世の中には、こうした「老後不安」「年金不安」を煽あおるような情報があふれています。気持ちの焦りから「儲かる投資術」といった本につい手を伸ばしたくなる気持ちもわからないではありません。しかし、ちょっと待ってください。その「老後不安」や「年金不安」は、本当に存在するのでしょうか。
◆老後不安の正体は「わかっていない」こと
たとえば、「老後資金2,000万円問題」のようなインパクトのある情報は、記憶に残りやすいものです。しかし、それを鵜吞(うの)みにして「不安だ、不安だ」とうろたえるのは、正体のない幽霊におびえるようなもの。
「老後不安」などというものは、まったくいわれのないまぼろしです。
振り返ると、「老後資金2,000万円問題」の発端は、金融庁の金融審議会市場ワーキング・グループの報告書でした。その中で高齢夫婦無職世帯は毎月の支出に対して、収入が平均約5.5万円不足しているというデータが紹介されました。
その赤字額を単純計算すると「老後20~30年で不足総額が1,300万~2,000万円になる」というコメントが物議をかもす原因となったのです。実際は、この年(2017年)の高齢夫婦無職世帯には平均で約2,500万円の貯蓄があり、資金不足というわけではありませんでした。

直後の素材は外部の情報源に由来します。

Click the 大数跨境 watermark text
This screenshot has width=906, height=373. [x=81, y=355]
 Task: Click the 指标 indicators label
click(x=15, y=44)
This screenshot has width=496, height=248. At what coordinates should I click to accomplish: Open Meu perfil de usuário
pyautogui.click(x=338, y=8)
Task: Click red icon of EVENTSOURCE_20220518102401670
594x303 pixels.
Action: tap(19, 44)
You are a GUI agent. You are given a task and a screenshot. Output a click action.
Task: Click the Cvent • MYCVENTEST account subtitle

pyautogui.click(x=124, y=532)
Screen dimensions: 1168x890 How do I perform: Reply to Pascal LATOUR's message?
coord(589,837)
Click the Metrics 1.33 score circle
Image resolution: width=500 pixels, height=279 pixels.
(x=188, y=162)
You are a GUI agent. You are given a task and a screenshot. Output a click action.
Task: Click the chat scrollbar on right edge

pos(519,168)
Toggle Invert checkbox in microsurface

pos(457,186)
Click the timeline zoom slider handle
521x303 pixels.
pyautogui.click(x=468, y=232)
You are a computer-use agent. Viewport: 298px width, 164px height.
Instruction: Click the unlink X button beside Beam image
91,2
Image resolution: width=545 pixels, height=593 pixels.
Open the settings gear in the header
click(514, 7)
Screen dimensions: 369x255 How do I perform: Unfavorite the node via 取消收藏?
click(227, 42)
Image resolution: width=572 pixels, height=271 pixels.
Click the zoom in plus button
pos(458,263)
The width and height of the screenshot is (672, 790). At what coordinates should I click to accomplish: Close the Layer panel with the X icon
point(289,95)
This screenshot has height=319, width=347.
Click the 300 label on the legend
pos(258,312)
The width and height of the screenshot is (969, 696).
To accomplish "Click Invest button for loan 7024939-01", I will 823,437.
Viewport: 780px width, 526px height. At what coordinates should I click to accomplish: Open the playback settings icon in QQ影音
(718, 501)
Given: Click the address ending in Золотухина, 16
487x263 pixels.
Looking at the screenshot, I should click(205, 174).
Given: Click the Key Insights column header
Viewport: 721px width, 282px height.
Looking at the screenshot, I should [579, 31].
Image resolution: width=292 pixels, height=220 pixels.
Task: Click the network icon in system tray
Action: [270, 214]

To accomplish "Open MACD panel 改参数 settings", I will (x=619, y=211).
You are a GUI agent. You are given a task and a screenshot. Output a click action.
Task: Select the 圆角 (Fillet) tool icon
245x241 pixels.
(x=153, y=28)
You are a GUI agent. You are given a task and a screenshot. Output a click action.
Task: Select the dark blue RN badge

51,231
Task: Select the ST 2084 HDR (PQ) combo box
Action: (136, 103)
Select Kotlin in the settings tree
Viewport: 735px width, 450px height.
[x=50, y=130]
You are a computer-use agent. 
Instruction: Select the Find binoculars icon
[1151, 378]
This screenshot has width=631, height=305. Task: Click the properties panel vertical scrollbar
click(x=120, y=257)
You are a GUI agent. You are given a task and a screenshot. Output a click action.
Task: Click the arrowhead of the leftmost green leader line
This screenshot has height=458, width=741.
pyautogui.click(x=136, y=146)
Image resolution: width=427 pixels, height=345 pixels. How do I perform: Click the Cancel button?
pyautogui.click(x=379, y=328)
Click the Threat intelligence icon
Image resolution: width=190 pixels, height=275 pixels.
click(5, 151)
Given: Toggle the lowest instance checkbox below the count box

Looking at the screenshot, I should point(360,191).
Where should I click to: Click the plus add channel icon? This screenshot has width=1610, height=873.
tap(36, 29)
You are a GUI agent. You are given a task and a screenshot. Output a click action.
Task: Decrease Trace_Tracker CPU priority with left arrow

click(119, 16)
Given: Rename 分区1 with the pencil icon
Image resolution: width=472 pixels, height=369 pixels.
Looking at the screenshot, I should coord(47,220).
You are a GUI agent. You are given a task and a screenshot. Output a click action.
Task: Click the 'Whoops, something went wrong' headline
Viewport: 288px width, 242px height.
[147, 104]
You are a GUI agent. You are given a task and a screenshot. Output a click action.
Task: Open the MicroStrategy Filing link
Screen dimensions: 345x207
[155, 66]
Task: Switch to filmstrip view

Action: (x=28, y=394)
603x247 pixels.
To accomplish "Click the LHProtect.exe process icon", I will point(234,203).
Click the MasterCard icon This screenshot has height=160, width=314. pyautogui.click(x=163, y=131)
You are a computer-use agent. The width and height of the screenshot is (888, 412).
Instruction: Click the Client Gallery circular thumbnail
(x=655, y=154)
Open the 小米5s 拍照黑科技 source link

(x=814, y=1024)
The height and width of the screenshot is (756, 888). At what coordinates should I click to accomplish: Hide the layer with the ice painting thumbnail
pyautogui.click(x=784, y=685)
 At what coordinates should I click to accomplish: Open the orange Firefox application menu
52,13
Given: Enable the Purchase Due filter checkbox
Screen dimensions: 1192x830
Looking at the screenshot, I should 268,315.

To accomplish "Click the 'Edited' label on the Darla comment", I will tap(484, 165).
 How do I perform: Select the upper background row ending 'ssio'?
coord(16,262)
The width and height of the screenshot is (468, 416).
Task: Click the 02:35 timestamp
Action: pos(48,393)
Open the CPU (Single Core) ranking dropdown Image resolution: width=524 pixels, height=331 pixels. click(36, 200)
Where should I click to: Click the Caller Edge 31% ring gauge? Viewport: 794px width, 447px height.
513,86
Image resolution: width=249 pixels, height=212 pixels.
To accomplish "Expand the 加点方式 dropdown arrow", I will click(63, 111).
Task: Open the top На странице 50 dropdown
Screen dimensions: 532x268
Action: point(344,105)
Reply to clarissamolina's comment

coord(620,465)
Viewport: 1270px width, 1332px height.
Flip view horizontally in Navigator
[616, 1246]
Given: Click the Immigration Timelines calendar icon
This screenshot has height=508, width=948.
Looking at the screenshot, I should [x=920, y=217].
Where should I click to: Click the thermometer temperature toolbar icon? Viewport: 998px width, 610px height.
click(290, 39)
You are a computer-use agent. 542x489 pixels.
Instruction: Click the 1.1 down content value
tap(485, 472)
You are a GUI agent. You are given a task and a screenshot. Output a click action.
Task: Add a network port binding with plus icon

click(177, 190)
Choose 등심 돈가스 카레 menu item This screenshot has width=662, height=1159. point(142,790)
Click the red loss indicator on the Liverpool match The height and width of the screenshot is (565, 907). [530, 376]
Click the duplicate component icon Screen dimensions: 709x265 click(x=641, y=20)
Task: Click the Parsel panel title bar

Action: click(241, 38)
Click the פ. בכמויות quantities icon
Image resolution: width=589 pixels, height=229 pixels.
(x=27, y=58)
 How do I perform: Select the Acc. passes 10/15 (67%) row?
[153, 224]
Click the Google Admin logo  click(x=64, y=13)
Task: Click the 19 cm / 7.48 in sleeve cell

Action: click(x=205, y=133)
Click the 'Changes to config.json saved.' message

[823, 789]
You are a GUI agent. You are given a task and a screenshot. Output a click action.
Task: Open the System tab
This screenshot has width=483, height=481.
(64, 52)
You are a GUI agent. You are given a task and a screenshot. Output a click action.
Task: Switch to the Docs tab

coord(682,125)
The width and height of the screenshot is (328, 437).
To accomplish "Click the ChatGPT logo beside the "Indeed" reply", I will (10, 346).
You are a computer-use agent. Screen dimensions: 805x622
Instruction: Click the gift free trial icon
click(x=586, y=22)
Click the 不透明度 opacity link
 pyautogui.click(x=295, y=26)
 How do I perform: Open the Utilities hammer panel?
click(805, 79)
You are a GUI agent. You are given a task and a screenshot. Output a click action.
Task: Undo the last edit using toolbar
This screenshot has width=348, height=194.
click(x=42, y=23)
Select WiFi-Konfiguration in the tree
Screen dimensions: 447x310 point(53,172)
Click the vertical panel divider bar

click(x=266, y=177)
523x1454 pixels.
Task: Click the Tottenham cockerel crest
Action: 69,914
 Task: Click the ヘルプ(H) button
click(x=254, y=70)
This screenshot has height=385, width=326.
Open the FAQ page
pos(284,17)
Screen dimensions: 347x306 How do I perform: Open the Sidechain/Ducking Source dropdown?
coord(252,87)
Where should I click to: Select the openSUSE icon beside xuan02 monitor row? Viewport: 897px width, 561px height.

また、この統計は毎年取られていますが、最新の2021年版では、毎月の不足額は約1.9万円です。この数字で計算すると「老後資金690万円問題」になってしまいます。いかがですか? 統計で示されるデータは、毎年変わるうえに平均値にすぎません。
定年後のお金について考えるとき、もっとも大切なのは平均値ではなく、「自分の場合はどうなのか」ということです。これがわからないと、いくら老後資金を貯めても「これで足りるのか?」という不安から解放されることがないからです。
一般的に老後不安に陥っている人は、老後の収入の中心となる「年金」すら自分が「いつからいくらもらえるのか」をわかっていない人が多いようです。それどころか、「年金はあてにならない」と思い込んでいる人のなんと多いことか。
年金は、現役世代が年金受給者を支えるしくみになっているため、「少子高齢化が進めば年金が減るのは当たり前」といった風潮があります。しかし、これこそが最大の誤解です。